Bitcoin veterans have stopped selling: what lies behind this signal?
Investors holding Bitcoin for more than five years — so-called OGs or market veterans — have almost completely stopped selling their assets. This is a notable change in the behavior of the largest long-term holders, which deserves close attention.
According to my analysis of on-chain data, the 90-day moving average of the spent transaction volume for this group has dropped to 962 BTC. This is the lowest value since November 2024. At the current Bitcoin price, long-term investors clearly prefer to hold positions rather than take profits. In doing so, they significantly reduce selling pressure on the market.
Historical Sales Records and Current Calm
The current market cycle has already seen the most massive sell-off of coins by veterans in history. For my analysis, I use the STXO (Spent Transaction Output) metric, which tracks the movement of old Bitcoins on the network. Typically, the movement of such coins precedes their subsequent sale.
In my research, I classify investors with a holding period of five years or more as OGs. Their activity can cause strong price fluctuations. The average purchase price of assets for this group is around $63,200, which roughly corresponds to current market quotes.
The 90-day moving average chart clearly shows three major profit-taking peaks, each formed after powerful waves of growth:
- May 2024 — the average figure was 3,860 BTC.
- February 2025 — volumes reached 3,200 BTC.
- September 2025 — the value was recorded at 2,360 BTC.
Although the three-month averages may seem relatively small, on individual days, movement volumes exceeded 10,000, 30,000, and even 142,000 BTC. This highlights how significant the selling pressure was in the past.
Easing Pressure and New Context
Currently, the average 90-day spending volume of OG participants has fallen below 1,000 coins — to 962 BTC. This is the lowest level since late autumn 2024. Industry veterans prefer not to sell Bitcoin at current prices, which removes an important factor of excess supply from the market.
With a decline in the inflow of old coins, the Bitcoin price begins to depend more heavily on short-term demand. The influence of trader positions in the derivatives market also increases.

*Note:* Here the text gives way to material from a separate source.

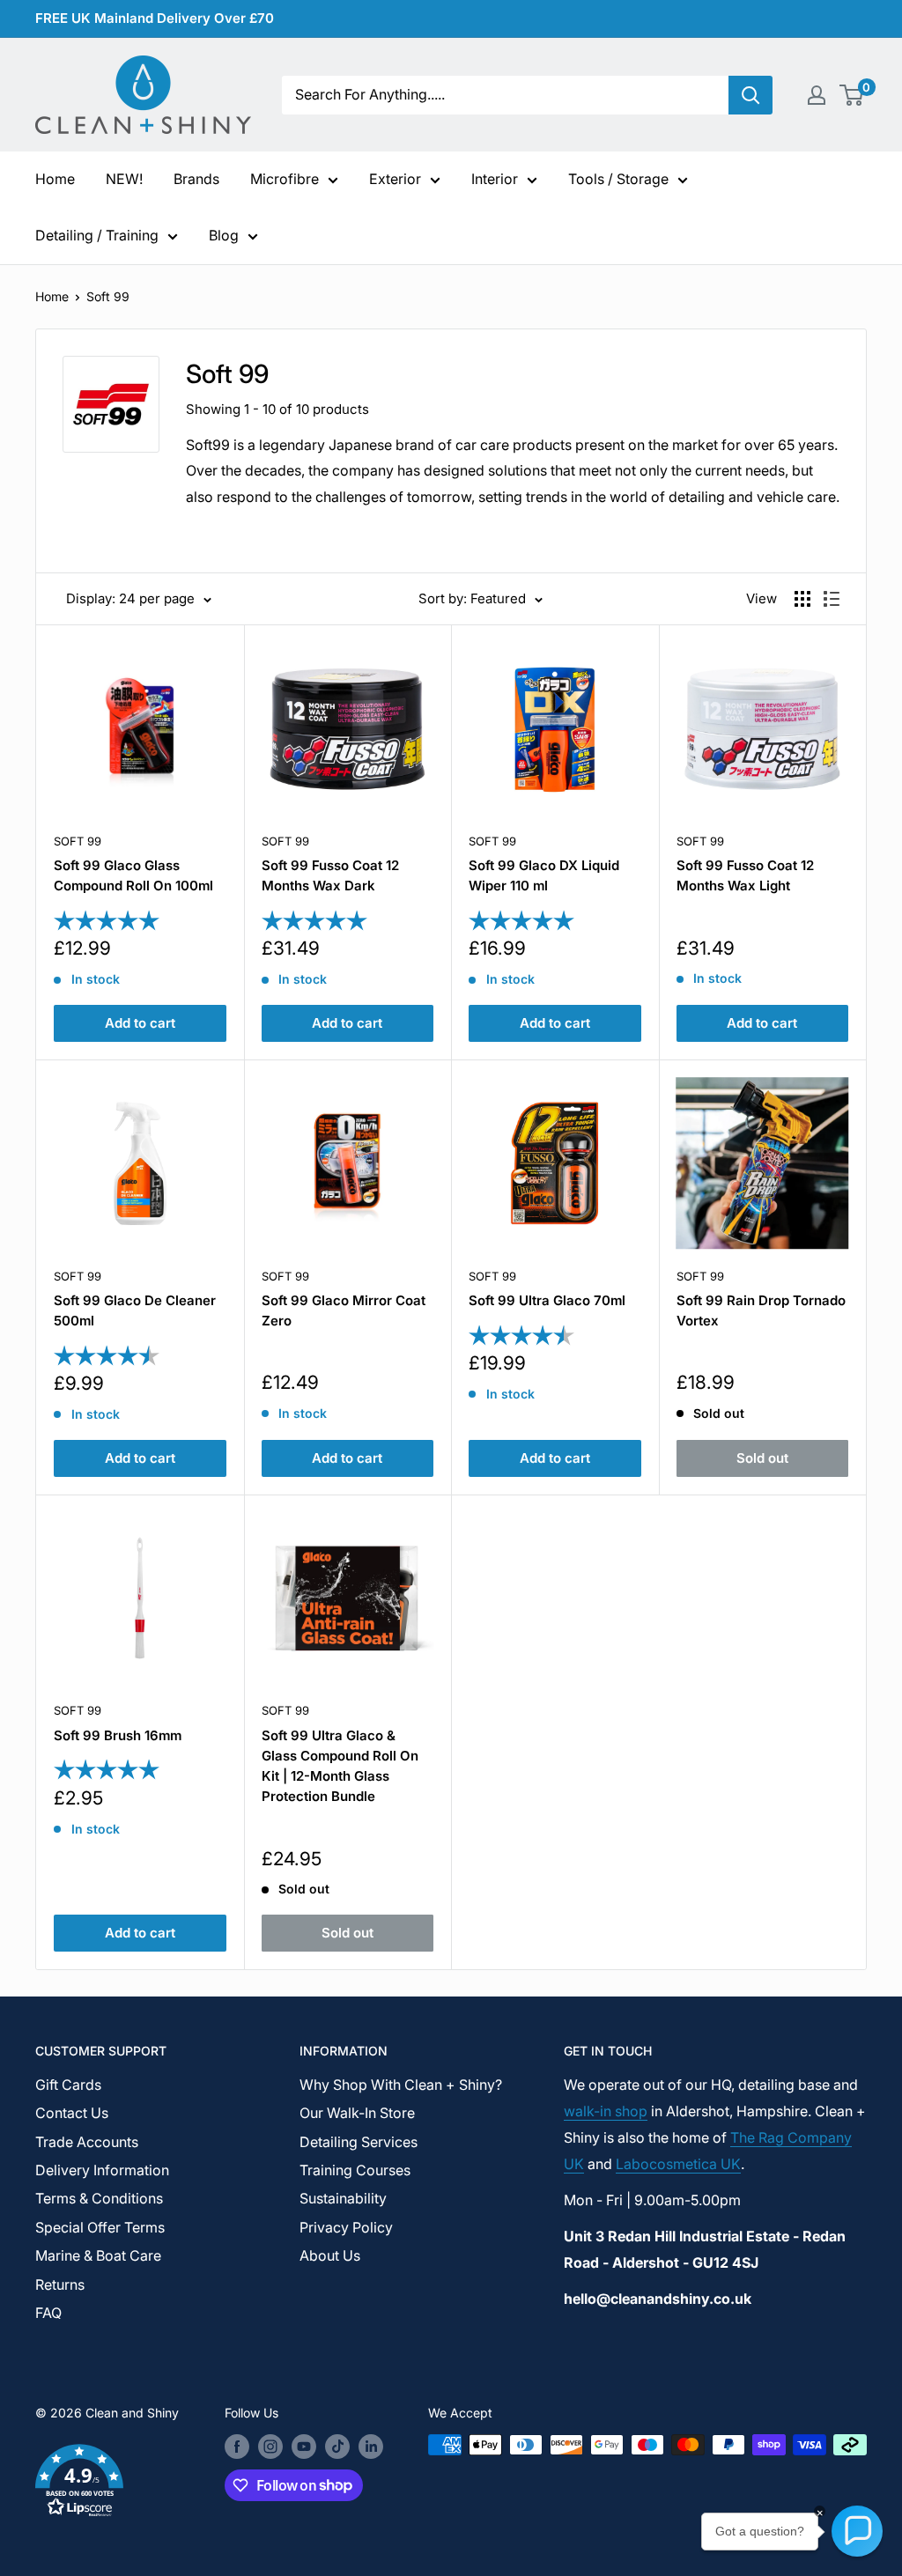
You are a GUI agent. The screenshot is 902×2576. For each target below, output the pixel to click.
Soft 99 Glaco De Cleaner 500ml (135, 1310)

This calm likely heralds either a period of consolidation or a continuation of the current trend. The behavior of large holders can be considered a moderately positive signal.
Trading at the Lower Bound of the Power Law Model
The reduction in sales coincides with another notable technical factor. Popular analyst sunnydecree recently noted a rare signal on the Bitcoin chart. For the first time in three years, the price approached the lower support boundary of the Power Law model. This mathematical model describes the long-term trajectory of the asset through logarithmic lines. Previously, the price touched this zone only during deep bear markets.
The coincidence of these two factors — the halt in sales by veterans and the testing of historical support — looks very promising. The oldest market participants do not want to take profits near the breakeven level, and the price has returned to historically strong support.
My professional opinion: This combination of on-chain and technical signals indicates that the market may have reached the bottom of a local correction. If short-term demand persists, we could see the formation of a new upward phase. However, for now, the key remains monitoring the inflow volume of old coins — any increase could change the picture.